Despite huge strides in improving the lives of children since 1989, many of the world's poorest are being left behind, the United Nations children's fund UNICEF warned Monday.
In a report marking the 30th anniversary of the UN Convention on the Rights of the Child, UNICEF said poverty and marginalization continued to put the well/being of millions of young people at risk.
UNICEF chief Henrietta Fore said in a statement that as well as "the persistent challenges of health, nutrition and education, children today have to contend with new threats like climate change, online abuse and cyberbullying."

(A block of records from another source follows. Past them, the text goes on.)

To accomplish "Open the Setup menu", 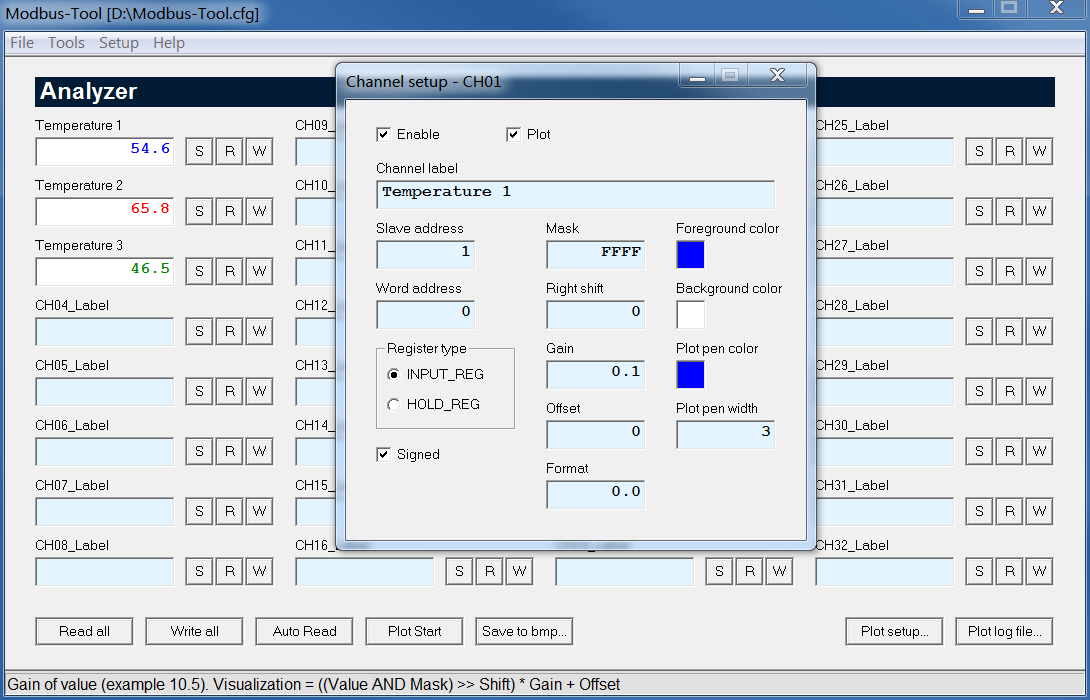I will click(118, 42).
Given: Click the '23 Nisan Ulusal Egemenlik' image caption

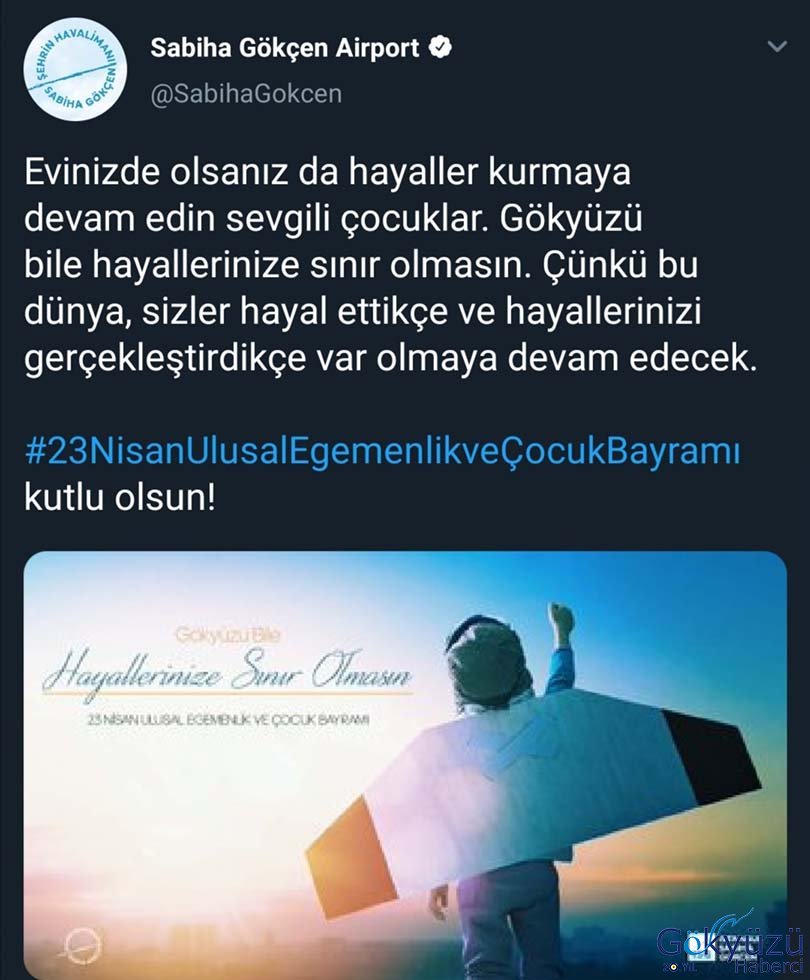Looking at the screenshot, I should (x=229, y=719).
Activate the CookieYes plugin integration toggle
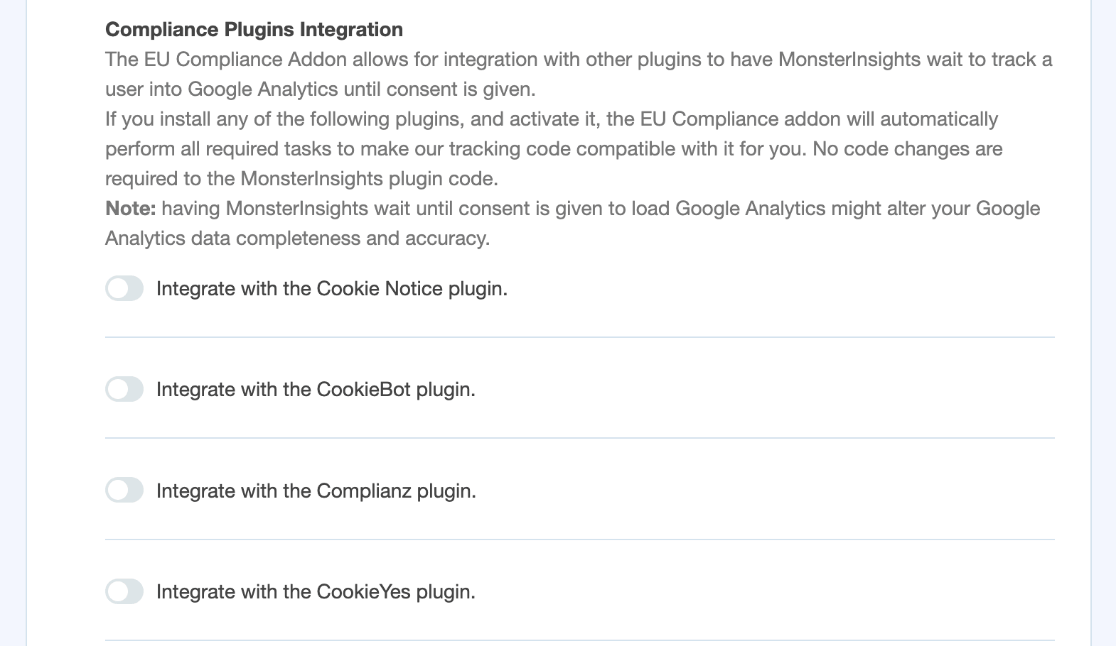 pyautogui.click(x=124, y=591)
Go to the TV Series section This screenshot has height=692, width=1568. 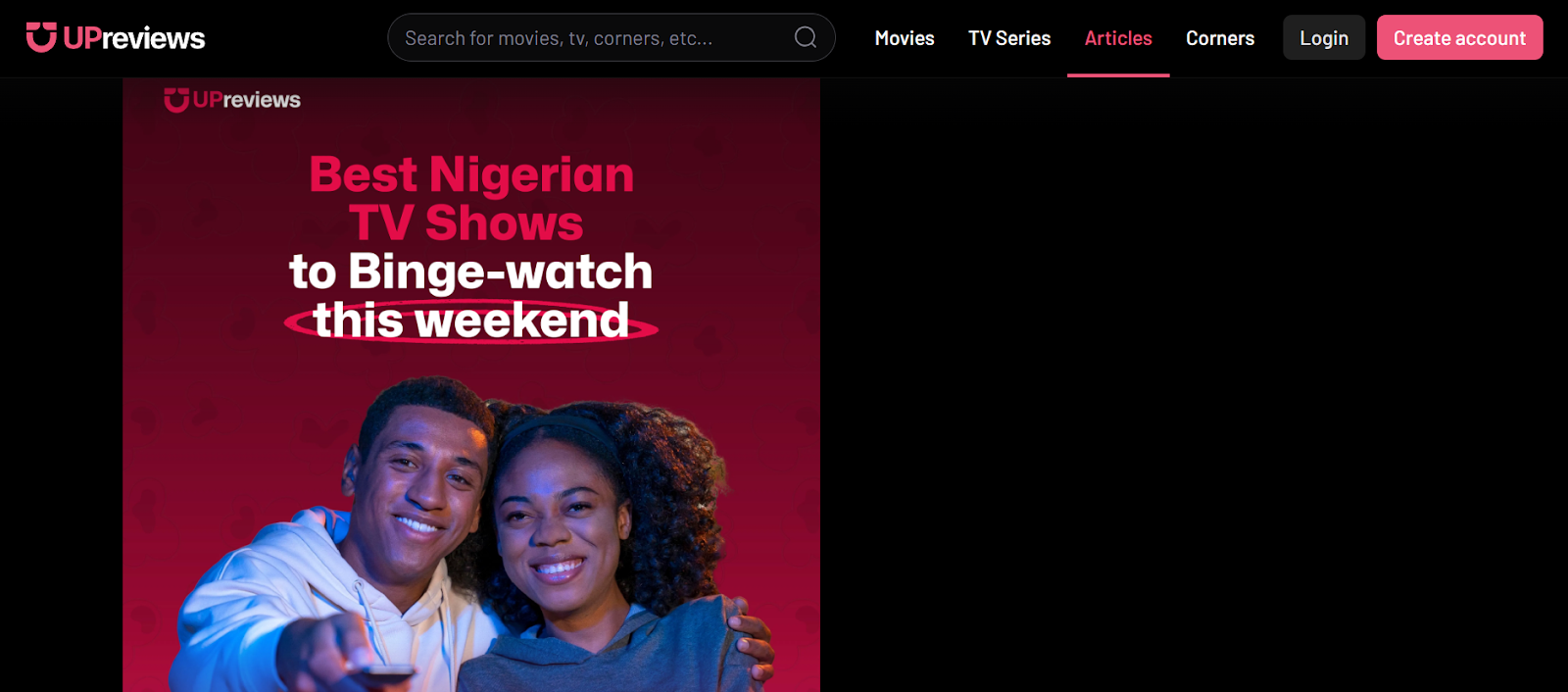click(1009, 38)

What's changed since 1989?
According to the report, the global mortality rate for children under five has fallen by about 60% over the past 30 years.
More children today also have access to primary education — the proportion of kids who don't attend school has dropped from 18% to 8%. But the report warned that progress has stagnated, with little change since 2007.
"There have been impressive gains for children over the past three decades, as more and more are living longer, better and healthier lives. However, the odds continue to be stacked against the poorest and most vulnerable," Fore said.
Under-fives from the poorest households are twice as likely to die from preventable causes than children from the richest households, the report said.
Although more children are immunized than ever before, vaccination rates have slowed over the past decade, contributing to a resurgence of diseases in some countries. Only half of poor children in sub-Saharan Africa are vaccinated against measles, for example.
Some girls are now more at risk of a child marriage than they would have been in 1989.
The report also stressed that children are most at risk of the impacts of climate change, such as extreme weather and food and water insecurity.
'We must act now'
Fore called for these challenges to be tackled through "innovation, new technologies, political will and increased resources."
"We must act now — boldly and creatively," she said.
The Convention on the Rights of the Child was adopted by the UN General Assembly on November 20, 1989. The treaty has been ratified by all UN member states bar the US.